2. Mid-side processing. 2 ways to do this - when you capture or later forcing a mono mix of the low freqs:
- capturing - 2 mics - one aimed down the middle goes to a mono track, and a figure of 8 stereo mic with a stereo track. Then you can eq the sides and the mono separately and it increases the apparent width of the sound.
- force mono - you collapse anything below a certain frequency in a stereo recording in to its own mono track, and the rest of the recording is the stereo (sides) track - again process it differently and that stuff stands out more in the stereo image
no idea what technique was used on these recordings but there are a number of ways to increase apparent width.

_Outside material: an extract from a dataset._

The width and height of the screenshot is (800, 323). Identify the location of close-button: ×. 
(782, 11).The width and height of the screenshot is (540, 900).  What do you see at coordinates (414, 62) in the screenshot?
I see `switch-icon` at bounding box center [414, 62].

I think I remember reading that the more you process stereo width in to something (that wasn't there initially) the more phase problems you get and it can start to sound 'off'
you would not believe how much effect a multi band compressor has
I used to use TC Electronics Master X3, but I am moving over to Waves C4
"According to Shirley, there were small but significant differences between the stereo mixes for the How The West Was Won, recorded in two shows in Los Angeles, and the stereo for the DVD. “For the Los Angeles and Long Beach shows I tried to enhance the stereo imagery for the guitar,” explains ‘Caveman’, “so that it would sound fuller. For instance, I programmed panning in Pro Tools on the electric guitar in ‘Dazed And Confused’, to make it more interesting. On the CD, I didn’t want the risk of it sounding like early Van Halen, with the guitar on one side and you lose it on the other side. I wanted it to sound a bit more cohesive. Because the music for the DVD is sync’ed to images, I wanted the position of the guitar to be very clear. Jimmy was always on stage left, for the audience on the right, so his guitar is predominantly in that location"
"On Jimmy Page’s guitar Shirley used a Peavey Kosmos Pro, a rackmounted processor that adds definition and energy to low frequencies. “Sometimes the recording of the guitar had a kind of nasal twang, and the Peavey helped, giving the guitar a real thump on the bottom. It gave the feeling of being much closer to the amp than just from that nasal effect. When you stand in front of a guitar cabinet you get this thump in the bottom end that you can feel in your belly. The Peavey helped me recreate that. I had just a little Aural Exciter on the acoustic guitar to bring out the sparkle, and a little valve compression.”
I can't find the interview I was thinking of though. I may be confusing Shirley's involvement with TSRTS mix. I remember them directly referring to the vocal fixes on "What is and what should never be" and the guitars in general. There's a killer pro-recorded multitrack show from Southampton University 1973 which would respond to this treatment but by then Robert's voice had gone - the reason Jimmy wanted to get a show from 1972 out despite the need to fix some instrumental issues. I loves me some live Zep.